PROMPT =>
Go through the records below from the first line and print each one exactly, stopping after the line that contains "Task: Open the Floating license tab". Do not print pictures or anything past that line.
*** SUPPLIED DATA ***
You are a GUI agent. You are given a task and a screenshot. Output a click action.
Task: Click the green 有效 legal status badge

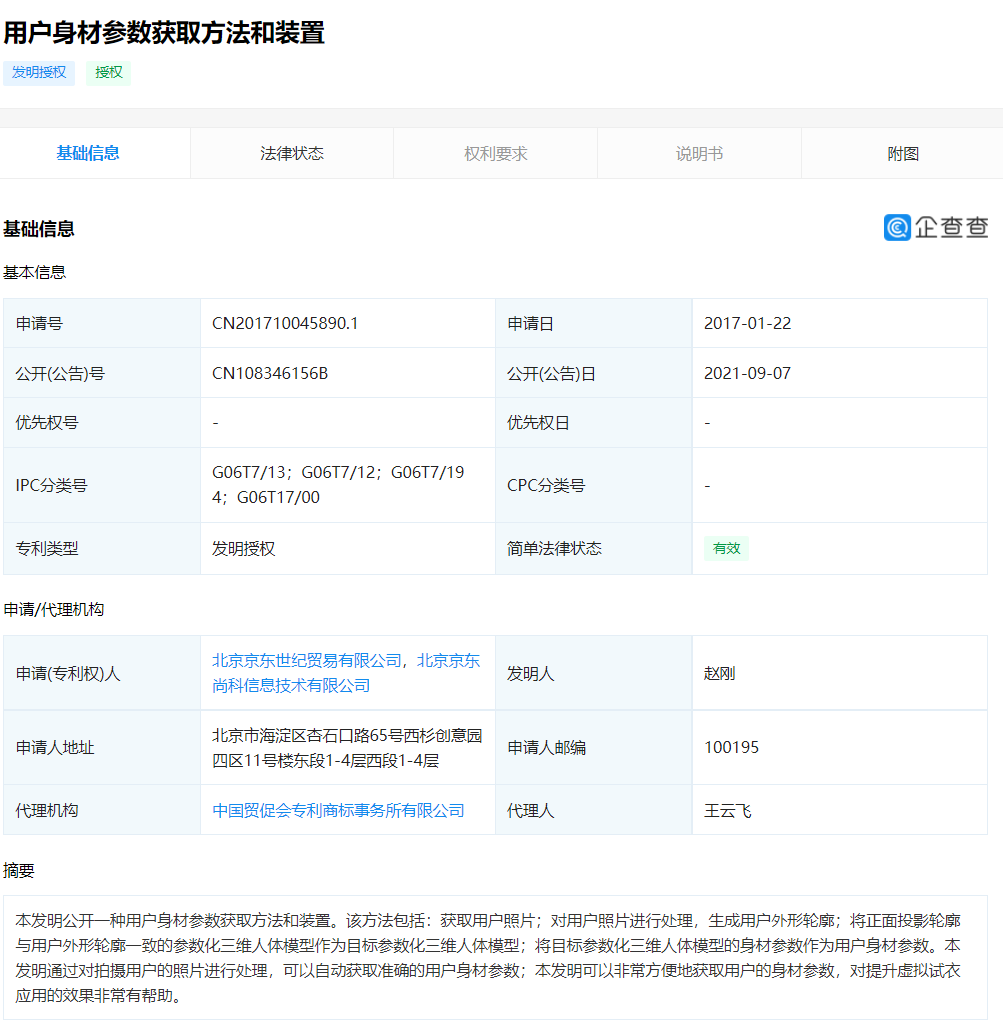click(726, 548)
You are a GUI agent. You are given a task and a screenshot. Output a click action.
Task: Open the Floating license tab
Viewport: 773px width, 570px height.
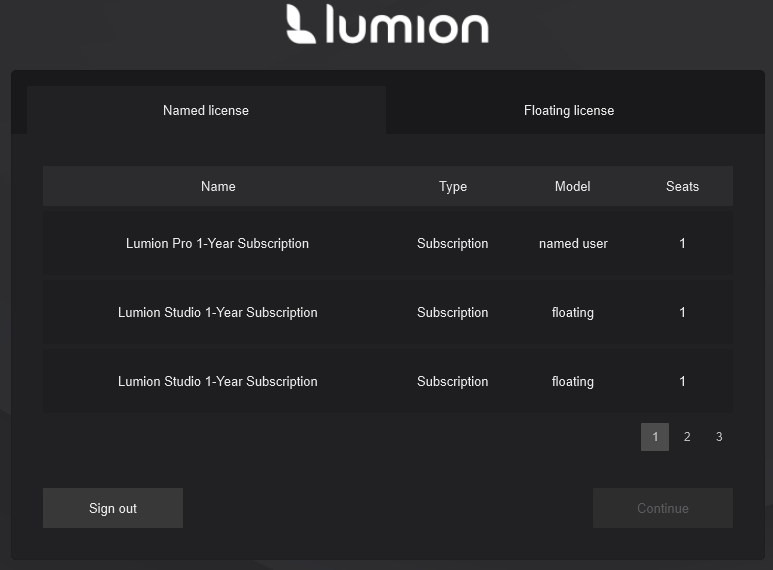click(569, 110)
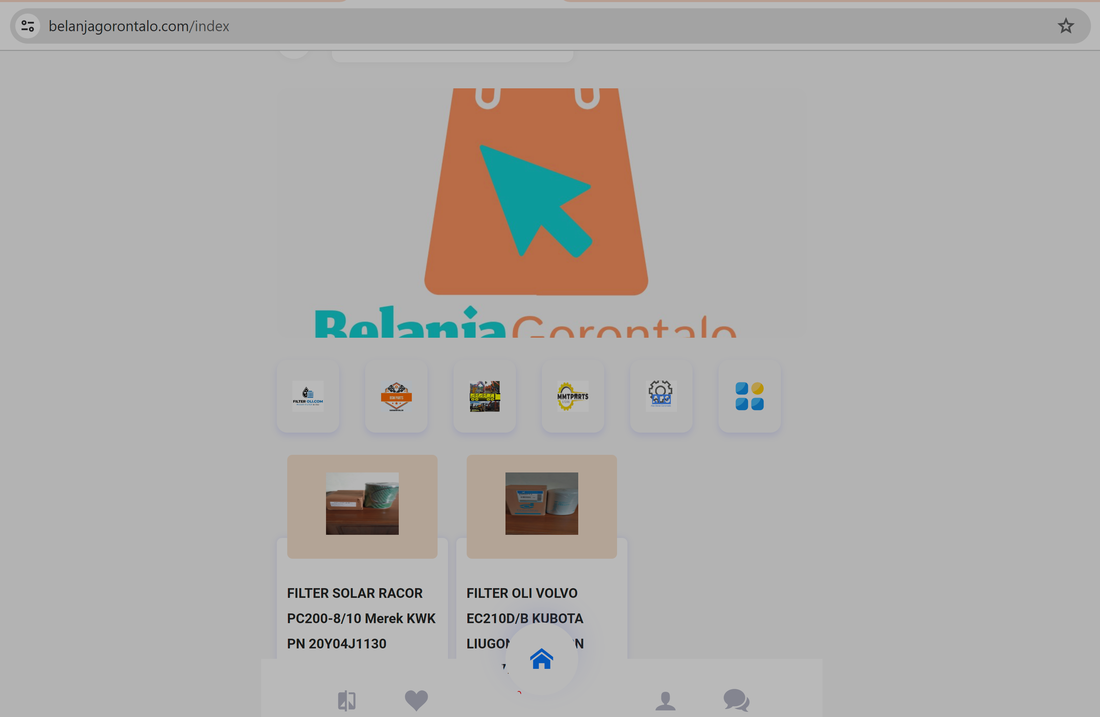
Task: Open the MMTParts store icon
Action: (573, 396)
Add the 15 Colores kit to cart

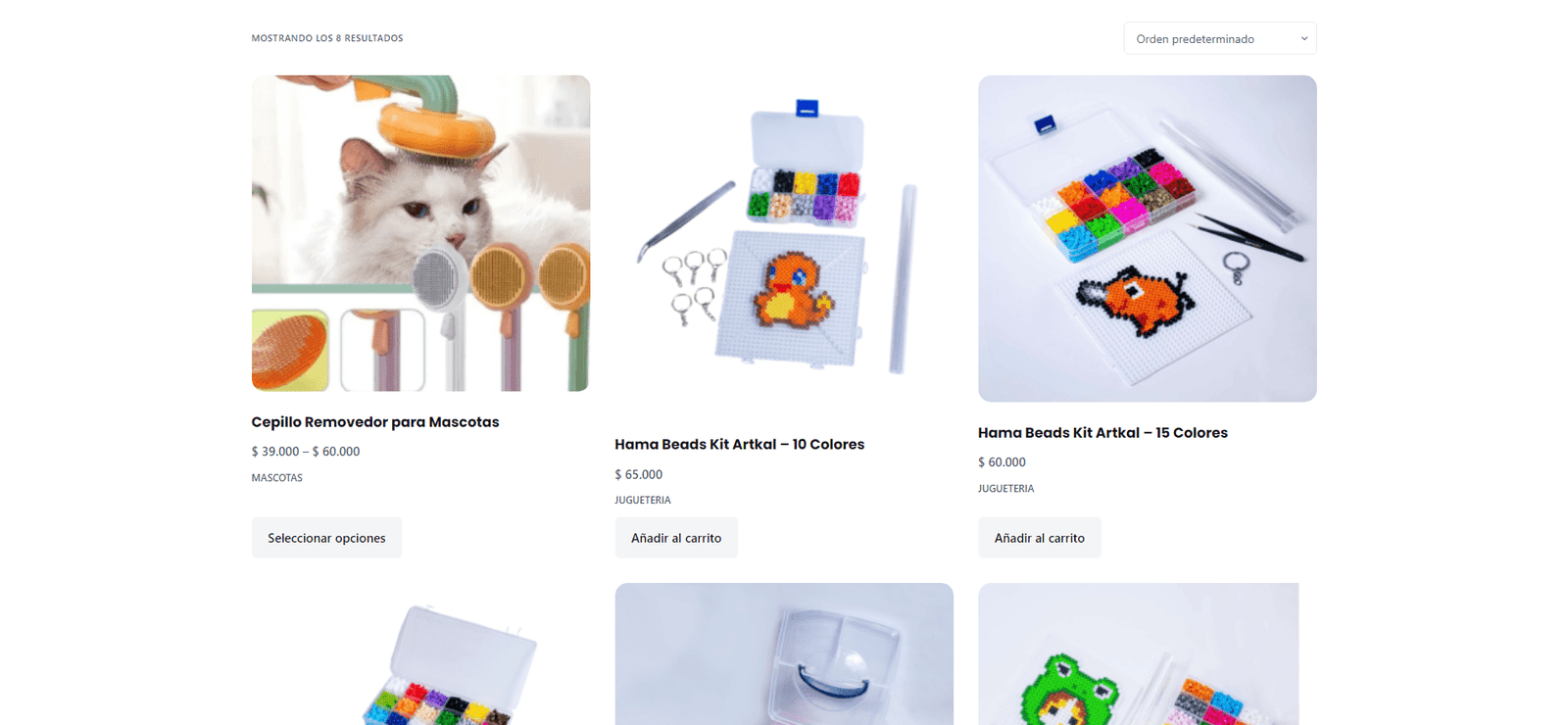click(1039, 538)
***
ANSWER =>
You are a GUI agent. You are given a task and a screenshot. Output a click action.
Task: Click the green 有效 legal status badge

click(726, 548)
You are a GUI agent. You are given a task and a screenshot. Output a click action.
Task: Open the Floating license tab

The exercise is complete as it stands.